Clostridium difficile is a Gram positive, spore-forming rod that causes a spectrum of intestinal diseases extending from relatively mild diarrhea to toxic megacolon and is a frequent cause of hospital-acquired enteric infection. C. difficile associated disease (CDAD) generally occurs in hospitalized patients and almost always follows antibiotic treatment for unrelated infections. The incidence of CDAD has increased dramatically and C. difficile colitis has become one of the most important and expensive health-care associated infections. Recurrence rates after treatment are high. The role of the immune system in defense against this infection or in the pathogenesis of C. difficile-associated disease is poorly defined.

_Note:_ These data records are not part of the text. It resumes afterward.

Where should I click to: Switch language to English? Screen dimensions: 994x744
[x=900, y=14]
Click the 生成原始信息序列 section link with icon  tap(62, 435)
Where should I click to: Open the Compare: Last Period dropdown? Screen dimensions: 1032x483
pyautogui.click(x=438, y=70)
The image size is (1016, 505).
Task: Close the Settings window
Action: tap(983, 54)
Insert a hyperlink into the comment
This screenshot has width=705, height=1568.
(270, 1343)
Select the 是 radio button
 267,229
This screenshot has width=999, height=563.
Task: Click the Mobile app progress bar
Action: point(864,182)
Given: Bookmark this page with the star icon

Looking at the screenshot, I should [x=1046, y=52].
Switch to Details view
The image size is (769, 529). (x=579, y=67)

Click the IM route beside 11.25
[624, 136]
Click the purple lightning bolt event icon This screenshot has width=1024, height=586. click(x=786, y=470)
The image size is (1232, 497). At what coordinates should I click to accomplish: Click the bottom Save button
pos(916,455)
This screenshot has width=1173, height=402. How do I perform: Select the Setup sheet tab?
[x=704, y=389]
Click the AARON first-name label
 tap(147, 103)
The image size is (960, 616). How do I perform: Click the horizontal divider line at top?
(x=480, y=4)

We are investigating a murine model of antibiotic-induced C. difficile colitis and are focusing on novel approaches to ameliorate infection and to decrease the intestinal pathology associated with CDAD. We find that flagellin treatment markedly increases survival of mice infected with C. difficile (Jarchum et al. Infection and Immunity 2011). Ongoing studies in the laboratory are determining the range of TLR agonists that can enhance resistance to C. difficile infection. We have also discovered that innate lymphocytes that produce interferon-gamma play an important role in early defense against acute C. difficile infection (Abt et al. Cell Host & Microbe 2015).
Ongoing studies in our laboratory are also identifying commensal bacterial species that confer resistance to C. difficile infection. We have recently identified Clostridium scindens, an obligate anaerobic bacterium that converts primary to secondary bile salts, as a major contributor to resistance against C. difficile colitis (Buffie et al. Nature 2015). Ongoing studies are focusing on identifying optimal commensal bacterial populations to maximize resistance to C. difficile infection.